Records for locating described items:
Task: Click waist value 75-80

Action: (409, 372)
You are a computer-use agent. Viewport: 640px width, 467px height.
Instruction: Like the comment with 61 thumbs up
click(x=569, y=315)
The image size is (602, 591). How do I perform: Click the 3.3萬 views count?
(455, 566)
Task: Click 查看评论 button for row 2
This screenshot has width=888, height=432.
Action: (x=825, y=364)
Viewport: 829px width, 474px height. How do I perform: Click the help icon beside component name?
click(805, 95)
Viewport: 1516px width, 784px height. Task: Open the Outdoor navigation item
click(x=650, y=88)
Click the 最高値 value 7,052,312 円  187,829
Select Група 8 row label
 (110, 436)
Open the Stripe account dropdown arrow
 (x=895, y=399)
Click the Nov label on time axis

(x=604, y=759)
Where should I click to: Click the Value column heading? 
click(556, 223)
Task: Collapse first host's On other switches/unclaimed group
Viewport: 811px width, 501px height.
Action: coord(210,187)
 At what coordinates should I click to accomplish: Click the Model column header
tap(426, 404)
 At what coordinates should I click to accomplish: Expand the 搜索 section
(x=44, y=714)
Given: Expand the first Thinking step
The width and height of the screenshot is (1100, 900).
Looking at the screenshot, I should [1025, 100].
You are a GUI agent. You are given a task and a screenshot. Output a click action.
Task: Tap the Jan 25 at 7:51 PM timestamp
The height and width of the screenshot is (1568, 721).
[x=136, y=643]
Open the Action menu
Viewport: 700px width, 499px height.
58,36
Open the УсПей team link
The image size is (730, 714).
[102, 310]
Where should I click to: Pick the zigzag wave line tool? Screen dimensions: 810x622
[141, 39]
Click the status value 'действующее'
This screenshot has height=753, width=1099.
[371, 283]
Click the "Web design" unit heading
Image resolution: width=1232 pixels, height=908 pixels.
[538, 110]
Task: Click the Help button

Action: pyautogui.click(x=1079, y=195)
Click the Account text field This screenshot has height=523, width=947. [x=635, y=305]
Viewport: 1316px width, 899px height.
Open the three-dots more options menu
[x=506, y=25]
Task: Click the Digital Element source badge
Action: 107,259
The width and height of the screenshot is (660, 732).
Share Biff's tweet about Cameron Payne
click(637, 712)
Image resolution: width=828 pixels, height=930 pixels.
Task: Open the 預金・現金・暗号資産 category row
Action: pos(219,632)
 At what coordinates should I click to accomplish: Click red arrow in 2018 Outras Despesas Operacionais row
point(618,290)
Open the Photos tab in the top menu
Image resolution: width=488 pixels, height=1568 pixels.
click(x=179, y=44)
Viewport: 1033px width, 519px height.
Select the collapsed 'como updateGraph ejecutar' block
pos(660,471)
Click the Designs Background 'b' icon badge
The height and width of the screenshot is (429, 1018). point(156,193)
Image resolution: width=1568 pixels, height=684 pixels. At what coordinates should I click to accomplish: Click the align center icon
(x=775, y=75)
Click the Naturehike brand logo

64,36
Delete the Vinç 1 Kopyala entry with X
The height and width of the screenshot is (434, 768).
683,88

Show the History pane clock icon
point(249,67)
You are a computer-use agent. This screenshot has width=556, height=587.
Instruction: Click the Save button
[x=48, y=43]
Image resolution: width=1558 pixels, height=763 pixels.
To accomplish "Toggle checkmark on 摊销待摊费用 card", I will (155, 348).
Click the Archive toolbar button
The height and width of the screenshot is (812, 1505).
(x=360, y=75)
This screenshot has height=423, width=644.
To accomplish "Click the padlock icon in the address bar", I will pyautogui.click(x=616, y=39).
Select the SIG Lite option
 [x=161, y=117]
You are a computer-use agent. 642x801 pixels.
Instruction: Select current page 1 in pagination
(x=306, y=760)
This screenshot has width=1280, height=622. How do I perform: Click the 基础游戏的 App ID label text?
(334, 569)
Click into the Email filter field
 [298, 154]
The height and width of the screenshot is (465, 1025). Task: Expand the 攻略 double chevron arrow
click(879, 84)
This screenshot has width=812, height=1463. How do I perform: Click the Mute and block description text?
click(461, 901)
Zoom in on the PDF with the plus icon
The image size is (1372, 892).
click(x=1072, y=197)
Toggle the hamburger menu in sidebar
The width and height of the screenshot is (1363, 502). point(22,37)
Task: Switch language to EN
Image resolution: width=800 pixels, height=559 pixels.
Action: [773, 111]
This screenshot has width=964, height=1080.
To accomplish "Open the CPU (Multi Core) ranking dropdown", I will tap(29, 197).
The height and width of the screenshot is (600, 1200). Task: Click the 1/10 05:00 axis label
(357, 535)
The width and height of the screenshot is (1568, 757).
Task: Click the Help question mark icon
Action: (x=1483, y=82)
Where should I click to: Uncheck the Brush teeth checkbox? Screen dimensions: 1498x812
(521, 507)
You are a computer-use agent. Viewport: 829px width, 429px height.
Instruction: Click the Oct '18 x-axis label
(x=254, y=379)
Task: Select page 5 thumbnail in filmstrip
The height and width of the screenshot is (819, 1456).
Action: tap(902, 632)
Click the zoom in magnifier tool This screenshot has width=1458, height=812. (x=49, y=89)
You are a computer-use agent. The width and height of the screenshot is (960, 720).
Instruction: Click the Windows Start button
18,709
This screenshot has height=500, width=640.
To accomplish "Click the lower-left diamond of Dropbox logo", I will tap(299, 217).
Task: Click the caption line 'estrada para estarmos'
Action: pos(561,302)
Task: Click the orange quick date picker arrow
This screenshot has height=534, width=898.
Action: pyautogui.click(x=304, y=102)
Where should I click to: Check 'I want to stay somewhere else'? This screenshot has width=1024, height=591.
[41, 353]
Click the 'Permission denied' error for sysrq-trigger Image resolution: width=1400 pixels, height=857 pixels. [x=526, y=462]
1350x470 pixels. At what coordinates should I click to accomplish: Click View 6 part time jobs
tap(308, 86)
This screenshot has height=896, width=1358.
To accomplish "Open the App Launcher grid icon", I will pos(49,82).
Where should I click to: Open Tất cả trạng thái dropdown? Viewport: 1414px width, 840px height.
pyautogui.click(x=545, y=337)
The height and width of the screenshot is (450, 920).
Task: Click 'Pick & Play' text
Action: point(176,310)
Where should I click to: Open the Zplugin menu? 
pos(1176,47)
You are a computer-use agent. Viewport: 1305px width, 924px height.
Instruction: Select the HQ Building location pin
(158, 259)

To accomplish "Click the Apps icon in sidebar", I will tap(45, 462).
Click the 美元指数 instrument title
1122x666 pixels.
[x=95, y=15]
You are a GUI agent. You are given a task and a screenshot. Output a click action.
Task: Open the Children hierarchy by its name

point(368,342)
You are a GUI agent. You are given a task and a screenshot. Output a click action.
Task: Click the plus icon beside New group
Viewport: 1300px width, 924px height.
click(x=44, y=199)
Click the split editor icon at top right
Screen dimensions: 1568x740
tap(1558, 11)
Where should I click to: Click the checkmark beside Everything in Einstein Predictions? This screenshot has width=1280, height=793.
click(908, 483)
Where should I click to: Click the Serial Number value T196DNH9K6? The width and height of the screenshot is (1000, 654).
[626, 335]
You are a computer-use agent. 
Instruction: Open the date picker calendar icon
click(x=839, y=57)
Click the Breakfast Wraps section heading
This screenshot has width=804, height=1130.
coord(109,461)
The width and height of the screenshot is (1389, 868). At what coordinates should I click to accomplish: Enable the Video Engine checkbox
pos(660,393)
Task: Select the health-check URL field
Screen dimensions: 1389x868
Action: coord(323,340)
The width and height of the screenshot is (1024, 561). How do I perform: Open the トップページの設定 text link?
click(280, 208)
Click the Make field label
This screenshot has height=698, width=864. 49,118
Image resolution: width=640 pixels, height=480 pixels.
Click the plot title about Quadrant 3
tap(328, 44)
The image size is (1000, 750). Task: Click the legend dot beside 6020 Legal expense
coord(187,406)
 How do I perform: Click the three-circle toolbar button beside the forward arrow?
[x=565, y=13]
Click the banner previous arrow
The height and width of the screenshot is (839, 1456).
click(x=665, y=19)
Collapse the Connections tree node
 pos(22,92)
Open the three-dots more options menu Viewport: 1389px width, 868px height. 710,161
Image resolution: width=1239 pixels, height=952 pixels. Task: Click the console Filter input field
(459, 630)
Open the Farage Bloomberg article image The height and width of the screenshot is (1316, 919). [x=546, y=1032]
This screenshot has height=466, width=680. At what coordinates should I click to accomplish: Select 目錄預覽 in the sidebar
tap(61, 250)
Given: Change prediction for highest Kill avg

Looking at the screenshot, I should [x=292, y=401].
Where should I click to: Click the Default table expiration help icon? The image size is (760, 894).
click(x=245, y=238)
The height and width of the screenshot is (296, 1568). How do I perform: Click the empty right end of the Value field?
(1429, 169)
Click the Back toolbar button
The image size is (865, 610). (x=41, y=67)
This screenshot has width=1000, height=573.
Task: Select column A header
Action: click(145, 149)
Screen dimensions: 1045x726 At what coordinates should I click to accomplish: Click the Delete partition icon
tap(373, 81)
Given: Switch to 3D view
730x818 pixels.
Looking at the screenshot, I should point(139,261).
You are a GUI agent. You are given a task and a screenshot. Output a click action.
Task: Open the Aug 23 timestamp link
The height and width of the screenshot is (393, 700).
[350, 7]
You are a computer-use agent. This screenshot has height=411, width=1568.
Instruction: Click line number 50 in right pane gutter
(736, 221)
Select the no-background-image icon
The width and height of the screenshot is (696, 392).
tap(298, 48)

## Stated task
Output the lines of the listing exactly as they stand, from the line with "The image size is (1000, 750)." to the line with "Open the three-dots more options menu Viewport: 1389px".

## Result of the exercise
The image size is (1000, 750). Task: Click the legend dot beside 6020 Legal expense
coord(187,406)
 How do I perform: Click the three-circle toolbar button beside the forward arrow?
[x=565, y=13]
Click the banner previous arrow
The height and width of the screenshot is (839, 1456).
click(x=665, y=19)
Collapse the Connections tree node
 pos(22,92)
Open the three-dots more options menu Viewport: 1389px width, 868px height. 710,161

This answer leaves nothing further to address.